Las calles se sienten distintas hoy. No solo por lo vacías y silenciosas. No por las colas interminables de personas guardando distancia, ni por los barbijos omnipresentes, que hacen que los escenarios más cotidianos parezcan un hospital de campaña.
No. Lo que se siente distinto es lo que ocurre entre nosotros. O, mejor dicho, lo que no ocurre. Seamos vecinos, conocidos, o simples transeúntes, las interacciones hoy son rápidas, esquivas, temerosas, como si el mero hecho de intercambiar una mirada nos sumiera a todos en zona de riesgo. ¿Qué autor de ciencia ficción podría haber creado una premisa más aterradora? El enemigo no bajó de una nave espacial ni llegó desde el futuro: el enemigo somos todos. O, para ser exactos: el enemigo es el otro.
Las interacciones sociales en la gran ciudad ya eran limitadas antes de la pandemia. Solo nos conectábamos verdaderamente con los conocidos: la cajera, el diariero, la librera, los integrantes del elenco estable de nuestras vidas. Pero siempre estaba la posibilidad de encuentros fortuitos: dejar pasar a la mamá con el bebé en brazos y hacerle morisquetas a la criatura; compartir un mate y comentarios del tiempo con el vecino; saludar desde la vereda de enfrente al viejito de la esquina, quien, aunque no la tenga fácil, nunca se olvida de preguntar por los chicos.
Hoy nuestros vínculos transcurren mayormente de cara a las pantallas. Es una bendición tenerlas, y que nos permitan entrar en las casas de quienes amamos. Pero el círculo que trazan esas pantallas es circunscripto: no entra nadie a quien no hayamos invitado.
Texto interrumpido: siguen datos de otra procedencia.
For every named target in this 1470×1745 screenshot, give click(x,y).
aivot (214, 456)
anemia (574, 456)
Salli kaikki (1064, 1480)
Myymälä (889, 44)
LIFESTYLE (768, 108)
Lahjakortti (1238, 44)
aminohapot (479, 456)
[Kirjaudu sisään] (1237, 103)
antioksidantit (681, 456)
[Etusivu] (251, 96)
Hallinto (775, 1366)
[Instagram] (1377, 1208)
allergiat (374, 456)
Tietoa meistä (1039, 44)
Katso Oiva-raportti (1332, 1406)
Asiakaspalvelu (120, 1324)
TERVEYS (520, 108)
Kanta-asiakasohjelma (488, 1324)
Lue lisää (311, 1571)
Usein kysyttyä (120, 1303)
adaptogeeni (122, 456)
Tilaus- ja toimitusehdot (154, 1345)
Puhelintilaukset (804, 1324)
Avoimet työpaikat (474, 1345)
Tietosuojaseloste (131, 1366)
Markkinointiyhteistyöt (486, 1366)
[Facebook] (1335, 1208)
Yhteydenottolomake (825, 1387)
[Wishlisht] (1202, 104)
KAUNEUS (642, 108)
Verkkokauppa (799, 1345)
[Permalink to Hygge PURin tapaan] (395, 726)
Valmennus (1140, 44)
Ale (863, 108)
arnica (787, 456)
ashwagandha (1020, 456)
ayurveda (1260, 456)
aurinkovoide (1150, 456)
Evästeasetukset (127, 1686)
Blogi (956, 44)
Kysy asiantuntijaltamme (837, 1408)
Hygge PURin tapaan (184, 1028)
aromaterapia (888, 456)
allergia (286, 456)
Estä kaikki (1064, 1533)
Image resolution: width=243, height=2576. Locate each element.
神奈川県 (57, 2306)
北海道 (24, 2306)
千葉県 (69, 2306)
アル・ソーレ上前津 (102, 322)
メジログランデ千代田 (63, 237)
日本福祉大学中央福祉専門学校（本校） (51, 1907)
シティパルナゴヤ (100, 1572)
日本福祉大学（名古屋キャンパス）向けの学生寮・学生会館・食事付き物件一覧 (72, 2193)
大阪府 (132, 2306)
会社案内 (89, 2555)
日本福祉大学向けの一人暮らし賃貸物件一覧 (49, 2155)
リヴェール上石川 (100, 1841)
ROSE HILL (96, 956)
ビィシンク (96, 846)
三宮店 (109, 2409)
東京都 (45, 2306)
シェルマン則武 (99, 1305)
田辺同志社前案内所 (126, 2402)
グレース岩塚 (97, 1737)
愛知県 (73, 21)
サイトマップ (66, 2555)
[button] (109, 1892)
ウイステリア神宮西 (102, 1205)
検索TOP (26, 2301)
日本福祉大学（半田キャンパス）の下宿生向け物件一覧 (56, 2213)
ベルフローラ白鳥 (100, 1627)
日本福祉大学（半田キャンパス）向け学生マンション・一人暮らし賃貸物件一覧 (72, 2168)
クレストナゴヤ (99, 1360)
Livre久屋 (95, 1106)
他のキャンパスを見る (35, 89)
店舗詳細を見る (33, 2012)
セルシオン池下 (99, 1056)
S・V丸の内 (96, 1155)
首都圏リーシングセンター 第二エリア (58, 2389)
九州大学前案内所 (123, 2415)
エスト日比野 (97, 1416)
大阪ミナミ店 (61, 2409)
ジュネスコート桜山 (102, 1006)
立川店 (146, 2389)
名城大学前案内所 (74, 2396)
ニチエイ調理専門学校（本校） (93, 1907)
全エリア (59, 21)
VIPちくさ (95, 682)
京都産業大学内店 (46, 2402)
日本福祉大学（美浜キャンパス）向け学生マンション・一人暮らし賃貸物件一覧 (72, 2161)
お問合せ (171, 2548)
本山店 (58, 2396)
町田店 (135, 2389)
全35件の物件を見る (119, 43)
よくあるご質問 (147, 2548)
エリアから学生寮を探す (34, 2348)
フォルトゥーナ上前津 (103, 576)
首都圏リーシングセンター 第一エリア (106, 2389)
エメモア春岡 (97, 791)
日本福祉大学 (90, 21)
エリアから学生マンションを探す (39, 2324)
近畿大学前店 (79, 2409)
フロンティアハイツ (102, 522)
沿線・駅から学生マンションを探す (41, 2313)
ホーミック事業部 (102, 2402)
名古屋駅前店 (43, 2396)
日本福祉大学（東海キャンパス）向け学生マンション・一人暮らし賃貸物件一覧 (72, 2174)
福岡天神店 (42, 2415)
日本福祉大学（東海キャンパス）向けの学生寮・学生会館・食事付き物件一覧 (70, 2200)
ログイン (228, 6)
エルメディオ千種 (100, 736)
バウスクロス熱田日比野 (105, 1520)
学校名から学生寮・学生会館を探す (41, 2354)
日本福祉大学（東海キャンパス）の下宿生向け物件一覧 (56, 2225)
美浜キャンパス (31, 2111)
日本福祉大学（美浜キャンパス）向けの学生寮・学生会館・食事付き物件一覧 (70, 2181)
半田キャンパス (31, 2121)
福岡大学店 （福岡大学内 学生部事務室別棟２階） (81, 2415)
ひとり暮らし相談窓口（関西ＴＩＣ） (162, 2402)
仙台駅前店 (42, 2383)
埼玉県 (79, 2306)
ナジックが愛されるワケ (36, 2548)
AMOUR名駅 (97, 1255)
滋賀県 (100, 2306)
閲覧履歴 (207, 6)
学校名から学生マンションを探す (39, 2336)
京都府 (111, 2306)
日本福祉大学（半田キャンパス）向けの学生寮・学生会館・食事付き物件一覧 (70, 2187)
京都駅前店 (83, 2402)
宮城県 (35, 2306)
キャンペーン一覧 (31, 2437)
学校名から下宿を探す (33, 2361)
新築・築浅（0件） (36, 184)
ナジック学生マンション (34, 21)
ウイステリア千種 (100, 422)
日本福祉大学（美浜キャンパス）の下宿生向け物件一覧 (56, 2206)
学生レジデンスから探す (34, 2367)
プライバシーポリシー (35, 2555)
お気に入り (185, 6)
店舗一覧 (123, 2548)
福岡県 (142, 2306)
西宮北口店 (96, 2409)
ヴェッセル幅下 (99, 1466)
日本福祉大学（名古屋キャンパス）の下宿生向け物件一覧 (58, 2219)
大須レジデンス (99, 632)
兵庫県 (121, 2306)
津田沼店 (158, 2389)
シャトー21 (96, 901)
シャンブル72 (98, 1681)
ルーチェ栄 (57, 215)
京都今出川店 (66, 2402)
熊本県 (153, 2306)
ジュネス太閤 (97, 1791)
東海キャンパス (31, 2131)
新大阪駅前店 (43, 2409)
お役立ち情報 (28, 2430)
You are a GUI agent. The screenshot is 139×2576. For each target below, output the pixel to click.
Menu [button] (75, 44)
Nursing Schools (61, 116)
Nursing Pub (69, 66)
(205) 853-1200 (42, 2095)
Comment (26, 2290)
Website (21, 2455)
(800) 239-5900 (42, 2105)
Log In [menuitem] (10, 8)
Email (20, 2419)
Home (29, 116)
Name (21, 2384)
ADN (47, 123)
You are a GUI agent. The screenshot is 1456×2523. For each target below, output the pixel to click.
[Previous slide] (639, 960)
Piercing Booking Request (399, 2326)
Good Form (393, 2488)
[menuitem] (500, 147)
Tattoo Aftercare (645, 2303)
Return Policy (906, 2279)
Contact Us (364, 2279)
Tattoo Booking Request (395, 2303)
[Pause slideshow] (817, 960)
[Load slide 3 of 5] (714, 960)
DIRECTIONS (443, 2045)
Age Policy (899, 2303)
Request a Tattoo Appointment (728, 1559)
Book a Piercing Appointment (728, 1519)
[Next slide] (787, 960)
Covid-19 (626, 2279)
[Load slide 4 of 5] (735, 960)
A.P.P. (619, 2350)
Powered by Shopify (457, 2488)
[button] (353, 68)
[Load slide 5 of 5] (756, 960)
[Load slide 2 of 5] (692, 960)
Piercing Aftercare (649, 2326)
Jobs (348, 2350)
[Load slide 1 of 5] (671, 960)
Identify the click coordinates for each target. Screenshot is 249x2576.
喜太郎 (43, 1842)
Al salir a la calle, brilla por su ausencia la humilde alegría de encontrarnos con otros, en el espacio público, y sentir algún resabio de pertenencia. “Tenemos tan poco unos de otros, ahora” -dice Danusha Lameris, en el poema “Pequeñas bondades”, escrito pre-pandemia-. “Tan poco de fogata y tribu”.
No entreguemos sin pelear la mucha o poca fogata que nos queda, la mucha o poca tribu. No permitamos que avance esta otra enfermedad, tanto más insidiosa que el virus, que disemina soledad, anonimato, despersonalización, no lugar, enajenamiento.
El peligro de la hora acabará. Pero, ¿quiénes seremos, cuando eso ocurra, si en el camino perdimos el don de espejarnos con la mirada, albergarnos con la sonrisa, declararnos al pasar nuestra filiación infinita y vital. ¿Qué nos sostendrá, entonces?
Mañana, cuando nos crucemos por la calle, en la ruta de las compras, buscaré tu mirada. Sonreiré por debajo del barbijo, pero también por encima, porque la verdadera sonrisa es la que achina los ojos, templa el corazón y ensancha el alma. Ojalá nos encontremos.